Pesan antipengungsi sudah menyebar di media sosial negara tetangga Ukraina.

Rep: Dwina Agustin/ Red: Friska Yolandha
 Kerusakan di lokasi sebuah bangunan tempat tinggal setelah ledakan, di Kyiv, Ukraina, Ahad, 26 Juni 2022. Pengungsi Ukraina kemungkinan akan menjadi korban dari meningkatnya ketegangan dan kampanye disinformasi di negara tuan rumah.
Foto: AP/Nariman El-Mofty
Kerusakan di lokasi sebuah bangunan tempat tinggal setelah ledakan, di Kyiv, Ukraina, Ahad, 26 Juni 2022. Pengungsi Ukraina kemungkinan akan menjadi korban dari meningkatnya ketegangan dan kampanye disinformasi di negara tuan rumah.

REPUBLIKA.CO.ID, KIEV -- Pengungsi Ukraina kemungkinan akan menjadi korban dari meningkatnya ketegangan dan kampanye disinformasi di negara tuan rumah. Badan amal World Vision mengatakan, pesan antipengungsi sudah menyebar di media sosial dan media khusus di negara-negara tetangga Ukraina.

Penulis utama laporan tersebut Charles Lawley mengatakan, kampanye disinformasi akan mengubah sikap jika pelaporan yang salah dibiarkan terus berlanjut. "Sementara kampanye disinformasi, sejauh ini, sebagian besar tidak berhasil karena solidaritas dengan pengungsi dari komunitas tuan rumah tetap kuat, jika dibiarkan, itu akan terus memperburuk kebencian terhadap pengungsi yang kami lihat mulai terwujud," ujar penasihat senior advokasi, kebijakan, dan keterlibatan eksternal di World Vision.

Baca Juga

Dalam laporan sekitar 8,8 juta orang, terutama perempuan, anak-anak dan orang tua, telah meninggalkan Ukraina sejak invasi Rusia dimulai pada 24 Februari. Banyak dari mereka menuju ke negara-negara perbatasan seperti Rumania, Moldova, dan Polandia.

"Pesan yang dapat memicu ketegangan antipengungsi sudah menyebar di Rumania, Moldova, Polandia dan di seluruh Eropa tengah dan timur,” kata laporan itu dikutip dari The Guardian.

Badan tersebut menyatakan, beberapa faktor dapat menyebabkan putusnya hubungan dengan masyarakat lokal. Salah satunya laporan palsu yang membesar-besarkan berapa banyak bantuan yang diterima pengungsi dibandingkan dengan masyarakat lokal. Ada pula informasi yang menghubungkan pengungsi dengan kejahatan kekerasan dan ekstremisme politik.

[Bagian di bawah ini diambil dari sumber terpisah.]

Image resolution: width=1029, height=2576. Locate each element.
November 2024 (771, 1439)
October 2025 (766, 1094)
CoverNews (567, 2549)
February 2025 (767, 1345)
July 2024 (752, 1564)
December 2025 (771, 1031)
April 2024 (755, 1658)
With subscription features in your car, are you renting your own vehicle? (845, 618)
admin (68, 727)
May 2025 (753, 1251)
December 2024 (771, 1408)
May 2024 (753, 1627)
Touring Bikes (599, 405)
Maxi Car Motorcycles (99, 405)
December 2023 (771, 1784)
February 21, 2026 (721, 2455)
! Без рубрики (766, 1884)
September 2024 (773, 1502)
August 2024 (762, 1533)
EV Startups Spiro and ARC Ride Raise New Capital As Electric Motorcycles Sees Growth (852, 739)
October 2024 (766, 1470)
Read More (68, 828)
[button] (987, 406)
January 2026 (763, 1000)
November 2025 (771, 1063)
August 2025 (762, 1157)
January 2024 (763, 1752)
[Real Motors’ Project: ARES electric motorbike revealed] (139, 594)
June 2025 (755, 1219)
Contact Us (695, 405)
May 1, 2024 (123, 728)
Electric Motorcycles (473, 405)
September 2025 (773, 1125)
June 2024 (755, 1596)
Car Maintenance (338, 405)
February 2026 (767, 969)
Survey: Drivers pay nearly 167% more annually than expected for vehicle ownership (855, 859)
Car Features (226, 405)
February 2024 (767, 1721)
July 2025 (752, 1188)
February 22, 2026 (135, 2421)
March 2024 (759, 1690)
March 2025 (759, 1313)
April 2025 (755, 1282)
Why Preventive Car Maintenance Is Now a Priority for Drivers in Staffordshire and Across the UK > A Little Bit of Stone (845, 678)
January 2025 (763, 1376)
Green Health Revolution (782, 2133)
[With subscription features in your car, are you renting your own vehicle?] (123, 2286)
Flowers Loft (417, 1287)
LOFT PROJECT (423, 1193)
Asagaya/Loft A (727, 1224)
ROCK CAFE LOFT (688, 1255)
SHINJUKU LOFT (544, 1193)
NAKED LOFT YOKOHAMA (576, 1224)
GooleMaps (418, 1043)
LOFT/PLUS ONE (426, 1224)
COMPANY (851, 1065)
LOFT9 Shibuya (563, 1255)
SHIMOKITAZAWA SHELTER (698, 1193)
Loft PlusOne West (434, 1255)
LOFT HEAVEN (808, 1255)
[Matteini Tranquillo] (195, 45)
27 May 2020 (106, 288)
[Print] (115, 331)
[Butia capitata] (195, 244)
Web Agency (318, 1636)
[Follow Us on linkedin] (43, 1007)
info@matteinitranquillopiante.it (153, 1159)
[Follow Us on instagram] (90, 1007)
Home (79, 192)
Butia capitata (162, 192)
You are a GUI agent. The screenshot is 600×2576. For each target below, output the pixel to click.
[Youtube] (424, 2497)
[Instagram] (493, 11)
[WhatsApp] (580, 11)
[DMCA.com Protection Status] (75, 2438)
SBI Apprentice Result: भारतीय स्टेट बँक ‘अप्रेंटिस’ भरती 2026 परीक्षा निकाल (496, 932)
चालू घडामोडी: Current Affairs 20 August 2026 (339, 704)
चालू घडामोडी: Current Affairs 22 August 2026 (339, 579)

"Meskipun belum menjadi masalah besar, ketegangan mulai berkembang di beberapa negara tuan rumah. Anak-anak mungkin menghadapi risiko seperti pelecehan verbal dan fisik antara pengungsi dan komunitas tuan rumah, perdagangan manusia dan lebih banyak lagi pada awal Februari 2023," ujar laporan tersebut.

World Vision mendesak, masyarakat internasional perlu bertindak sekarang untuk mencegah situasi memburuk ke tingkat berbahaya seperti di Lebanon dan Bangladesh. Dalam konteks seperti Lebanon, yang memiliki cukup banyak pengungsi Suriah, dan Bangladesh yang memiliki sebagian besar pengungsi Rohingya di dunia dari Myanmar, disinformasi sebagian besar tidak terkendali dan menjadi arus utama dan telah menambah ketegangan yang sangat tinggi.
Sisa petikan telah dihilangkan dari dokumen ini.